Going after noncompliant LLCs

California officials are on the prowl for thousands of limited liability companies that have failed to file required forms or pay fees and taxes.

Under a new state program, those LLCs face suspension if they didn’t file state income returns, pay income fees owed, pay the $800 annual LLC tax or make an information filing that is required every two years.

It’s the first time since state law allowed the popular business entities 15 years ago that California has taken steps to suspend noncompliant companies registered as LLCs.

Suspension means that a company loses the right to its name and its ability to sue or be represented in court, its contracts are unenforceable and it cannot legally do business in California, according to the Franchise Tax Board, the state tax agency.


Even if a business registered as an LLC in California never conducted business here, it continues to rack up the annual tax of $800, plus interest and penalties, until it formally cancels the registration. Out-of-state companies that registered as LLCs in California are also subject to suspension for noncompliance.

“When LLCs came about, we had many people set up LLCs -- small mom-and-pops or husband-and-wives -- and then they just never did their paperwork, never filled out income returns or filled it out the first year and that was that,” said Gina Rodriquez, Sacramento editor of Spidell’s California Taxletter.

On Dec. 30, the state tax board sent out the first of what it said would be monthly mailings that would attempt to reach the 23,332 limited liability companies its records show are eligible for suspension since the business structure became legal in California in 1994.

There were 484,945 California LLCs as of Dec. 1, according to the secretary of state’s office, which handles business entity registrations and cancellations. How many of those are still doing business is unclear, an issue the suspension program will help to address.

Next year, after the tax board’s program ends, the secretary of state’s office said it would begin suspension proceedings of its own. The office requires LLCs to file an information statement every two years or be subject to a $250 penalty. The Franchise Tax Board is responsible for collecting the penalty, along with the $800 annual tax and income-based fees.

The tax board said all LLCs targeted for possible suspension would be sent notification to their last known addresses, giving them 60 days to resolve the issue or clarify why the notice was in error before the suspension was imposed.

To avoid suspension, an LLC will have to file any missing income returns and pay back fees, taxes, penalties and interest charges.

Even if an LLC takes steps to legally cancel its registration, it will still owe returns and taxes, and possibly income fees, for each year it was in existence. Forms to cancel an LLC are online at the tax board website, at

“When you create a legal business entity, it’s going to take a legal document to unwind,” said Denise Azima, the tax board spokeswoman.

The board has said its suspension program will reduce the tax gap, as well as bring LLCs into compliance. The tax board said the LLCs owed $64.7 million in taxes, fees, penalties and interest. Yet it’s unclear what will happen if a non-operating LLC doesn’t respond or won’t or can’t pay taxes owed. If its owners, called “members,” walk away, are they personally liable?

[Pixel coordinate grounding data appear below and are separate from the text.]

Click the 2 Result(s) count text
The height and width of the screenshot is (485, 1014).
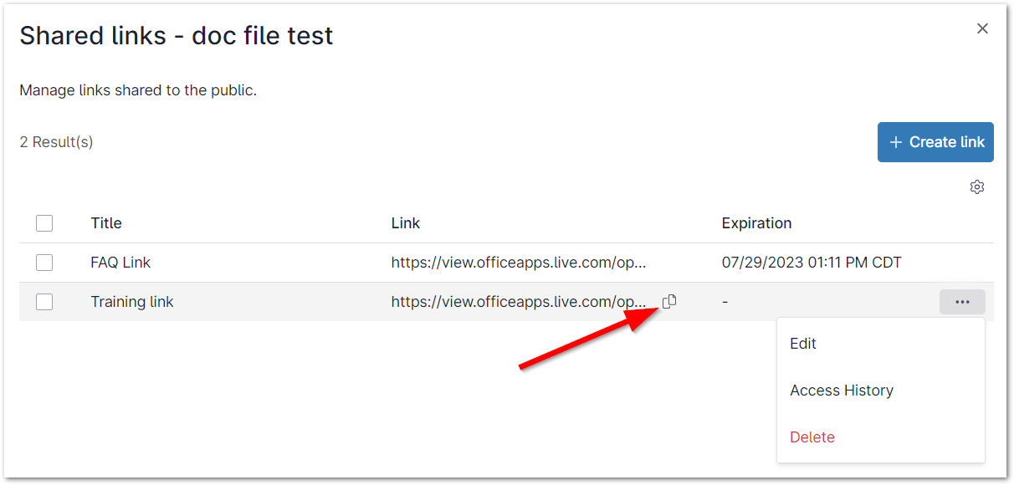56,142
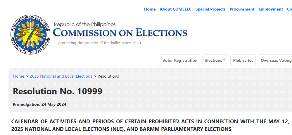Click the dropdown caret beside Elections
292x135 pixels.
(x=224, y=60)
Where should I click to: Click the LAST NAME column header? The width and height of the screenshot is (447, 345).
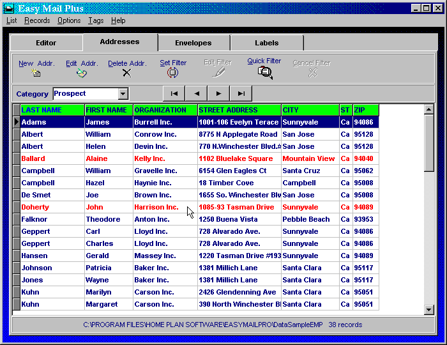[52, 110]
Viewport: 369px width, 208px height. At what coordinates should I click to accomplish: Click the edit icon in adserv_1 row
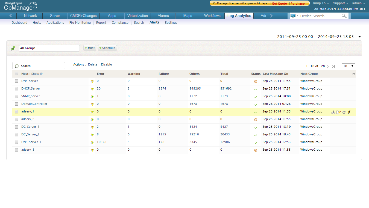pyautogui.click(x=338, y=112)
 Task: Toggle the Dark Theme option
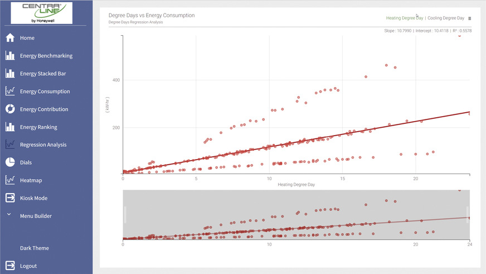pos(34,248)
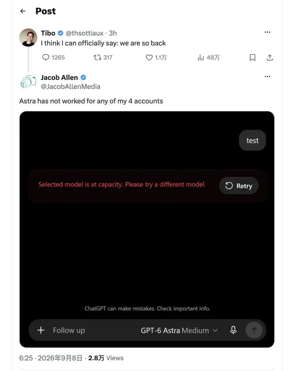
Task: Open the more options menu on Jacob Allen's post
Action: [268, 77]
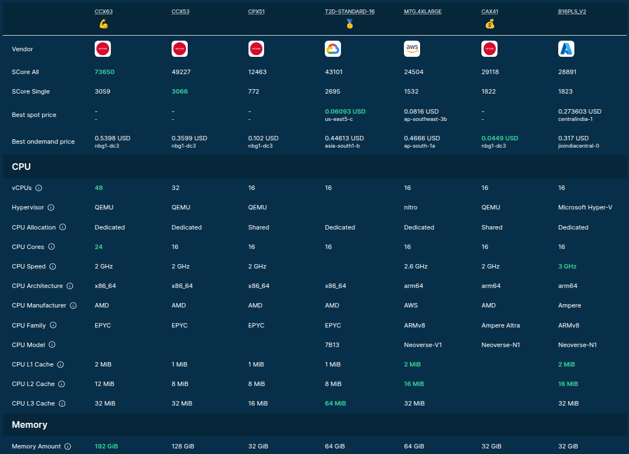Viewport: 629px width, 454px height.
Task: Show info for CPU Allocation
Action: [63, 227]
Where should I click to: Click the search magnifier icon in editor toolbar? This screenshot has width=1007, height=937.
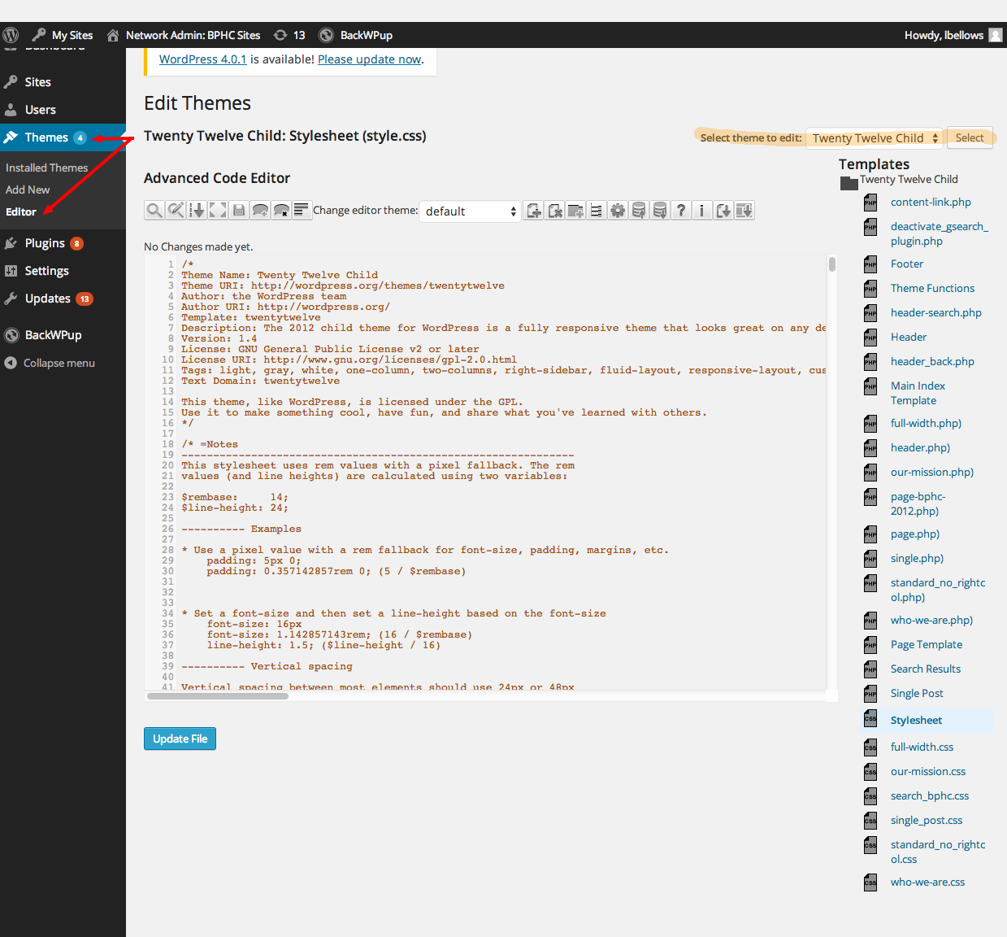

“Can they come after me personally” as an LLC member, Rodriquez said. “That’s always been an issue.”

Because LLCs are a relatively new type of business entity, there are no court cases or laws that address the question, she said. At least one decision by the Board of Equalization has held that the tax board cannot hold a shareholder liable for corporate taxes if certain conditions are met, Rodriquez noted in a recent Taxletter article. She believes that the case may apply to an LLC member who walks away.

The appeal of the LLC entity has been that, like a corporation, it provides its members with limited legal liability.

Unlike a corporation, an LLC’s income passes through to individual members who pay tax on it at their personal tax rate, thus avoiding the double taxation that a corporation’s shareholders face. Corporate income is taxed at the corporate level as well as at the individual shareholder level.

For tax purposes, California classifies LLCs as partnerships, corporations or what it calls “disregarded” entities, which it treats as sole proprietorships. An LLC classified as a partnership or “disregarded” must pay an annual fee based on its income once it hits $250,000. The fee starts at $900 and rises to $11,900 for an LLC with income of $5 million or more. An LLC has to file an annual income return with the Franchise Tax Board.

LLCs classified as corporations for tax purposes are subject to state corporation taxes.

The constitutionality of the LLC fee has been challenged in court in three lawsuits, two of which are pending.

As part of the effort to close the budget gap, California officials have said they will bump up the due date for the fee on 2009 income to this year.

That means an LLC that estimates it will have enough income to trigger the fee -- at least $250,000 in 2009 -- will have to pay by June 15. A 10% penalty will be applied if the income comes in higher and the fee owed ends up higher. LLCs will still owe the income fee for 2008 on April 15, as well as the annual tax of $800.

LLC fees are estimated to reach $370 million in 2009.